Sally held up a smartphone-sized electronic device. ‘New toy. Mobile fingerprint scanner. We got a hit from IDENT1.’
‘He punched someone at a book signing in Birmingham a couple of years ago,’ said Shepherd. ‘Fiery type, evidently. Writer. Simon Brock. Sixty-two. Lived locally. Hollinsclough. Myers is checking him out.’
Sawyer nodded. ‘What kind of writer?’
‘Novels,’ said Sally. ‘Crime thrillers. Apparently, he was friendly with one of the DCs. Chapman. Read his books before they were published. Checks the facts.’
Sawyer held her eye for a second. ‘Two wounds, this time. Both cauterised like before. Upper back. Just below his shoulder blades.’
There was a sudden noise: a descending note, like a constrained trumpet blast.
‘Death fart,’ said Sally. ‘Cellular breakdown. Escaping gases. Nature taking its course.’
Shepherd gagged, and turned away.
Sawyer crouched near the head. He brushed a hand across Simon Brock’s face and closed his eyes. Again, the hands had been arranged to cover the area between the legs. The arms had shifted slightly in turning the body over, but rigor mortis kept them in position.
He turned to Sally. ‘Anything?’
‘Same as the first one. Multiple tyre tracks. Impossible. Same with footprints. I’ll keep my team here all day. Zone, line, spiral searches. Multiple sweeps.’
Sawyer caught her eye again, nodded. He stood up, handed his gloves to an assistant FSI, and ducked out of the tent. He squelched across to the low stone wall, trailed by Shepherd. They stopped and looked out past the cordon edge, across the tumbling hay fields and the village of Flash: the highest in Britain.
‘I’d put TOD at less than twenty-four hours,’ said Sawyer.
‘Farmer found him,’ said Shepherd. ‘Saw the polythene. Nice of him to leave the body a short drive from the station. Why so close to the road, though?’
‘Have you seen the size of him? He must have rolled him out of the van and dragged him over the wall.’
‘No holdall this time.’
Sawyer nodded. ‘He’s getting bolder.’
Sally came out and joined
them. ‘You do seem to bring the body count, Sawyer. Before you came back, the sharpest unpleasantness around these parts was a bit of contention between the Bakewell tart and pudding brigades. Now it’s like the fucking Bronx in the 1970s.’
Sawyer turned. ‘Get Simon to Drummond. Let’s go see where he lived, and probably died.’
34
They checked in with the scene manager and walked through the hall. Wood panelling, ornate ceiling, mantlepiece with propped photographs: Simon sprawled on grass, laughing and wrestling with two young girls; Simon at some formal gathering, shaking hands with a frail-looking John Thaw. It smelt of polish and sweet tobacco and dog.

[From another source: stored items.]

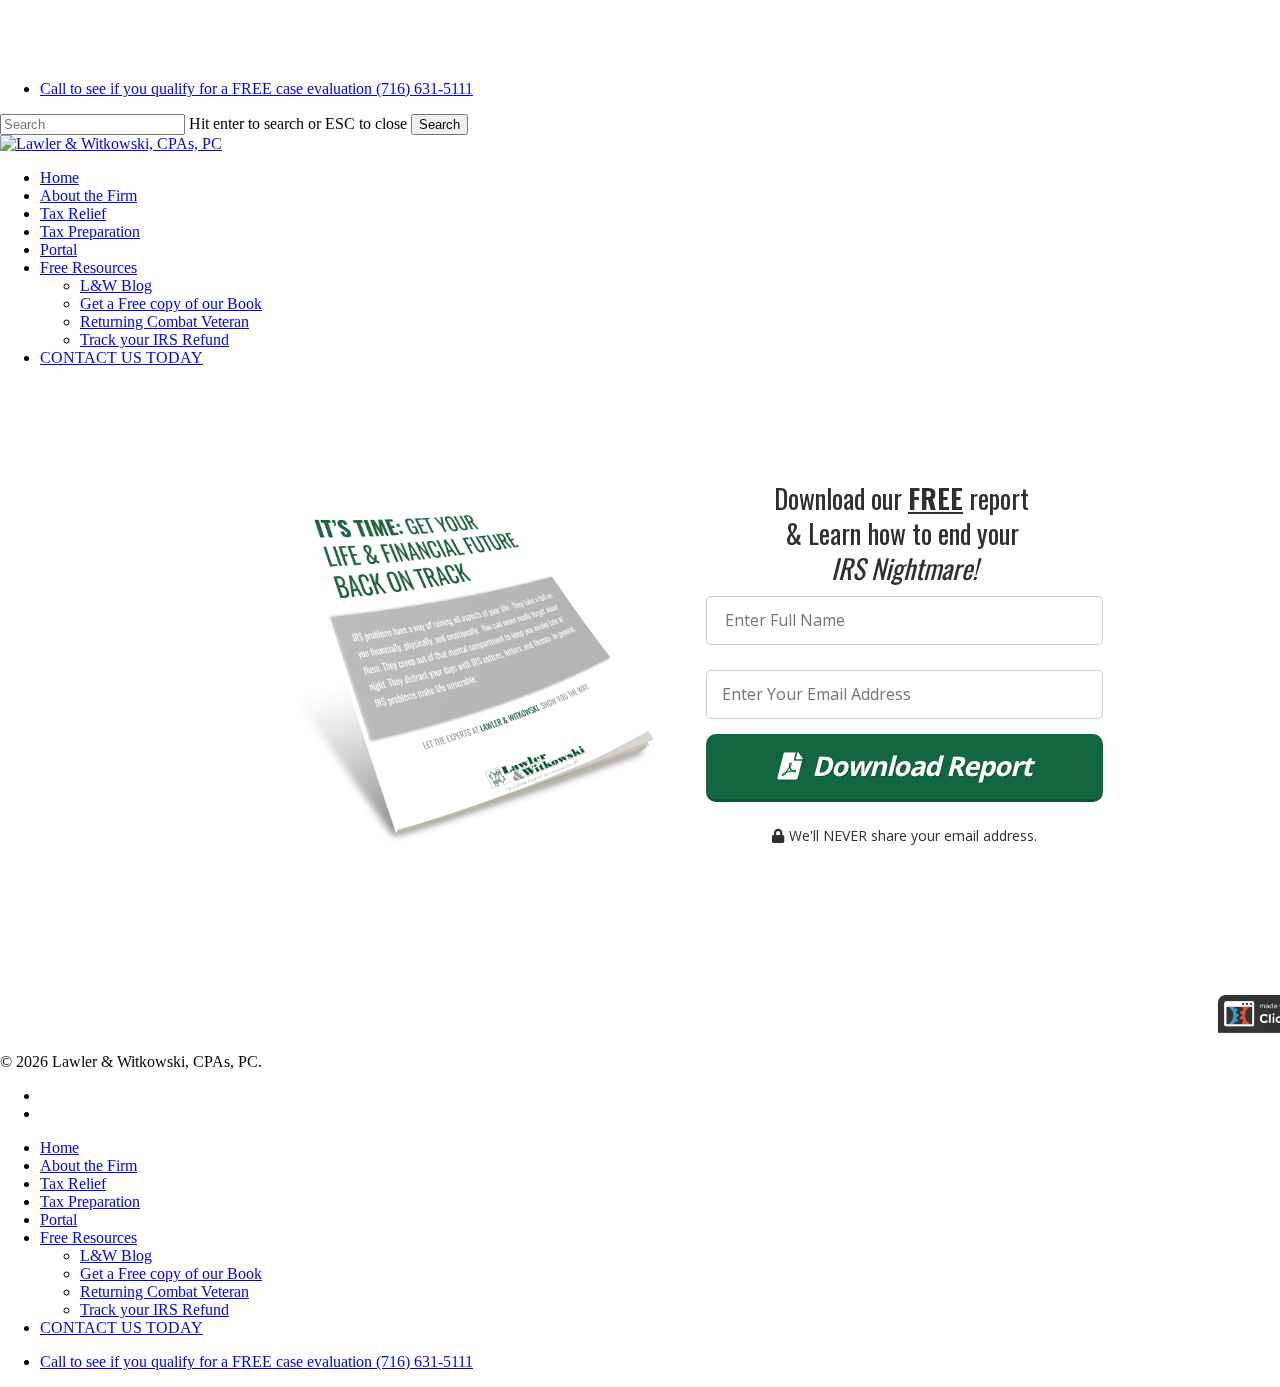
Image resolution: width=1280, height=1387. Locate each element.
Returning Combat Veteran (164, 1291)
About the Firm (88, 1165)
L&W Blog (116, 1255)
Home (59, 1147)
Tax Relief (73, 1183)
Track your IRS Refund (154, 1309)
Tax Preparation (90, 1201)
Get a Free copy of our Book (171, 1273)
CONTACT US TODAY (121, 1327)
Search (439, 124)
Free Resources (88, 1237)
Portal (58, 1219)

Sawyer twitched his nose. ‘Family?’
‘Wife died a few years ago,’ said Shepherd, leaning in to the photographs. ‘Cancer. Adult son, lives in York. Couple of granddaughters. Brazilian housekeeper says she cleans once every two weeks. He uses the annex as a writing shed. His son, Jonathan, is on his way.’
‘Who spoke to the housekeeper?’
‘Walker. He’s working with the FSIs out back. Sally told me he asked her if he could get involved. Wants to learn.’
Sawyer shook his head. ‘You should keep him on paperwork. He’ll have your job.’
They moved into the sitting room. Two FSIs were wriggling out of their Tyvek suits and packing their gear into holdalls. One spoke to Shepherd. ‘Scene fully documented, sir.’
‘DI Sawyer is the ranking officer.’
‘Sorry, sir.’
‘Found anything?’ said Sawyer.
‘Few fibres. Lump of chewed chewing gum in the back garden. Filing it up for a briefing with Ms O’Callaghan.’
They moved out. Sawyer glanced at Shepherd. ‘Pretty sizeist. Thinking the big guy must be the boss.’
Shepherd ignored him. ‘Simon Brock doesn’t strike me as a chewing gum type.’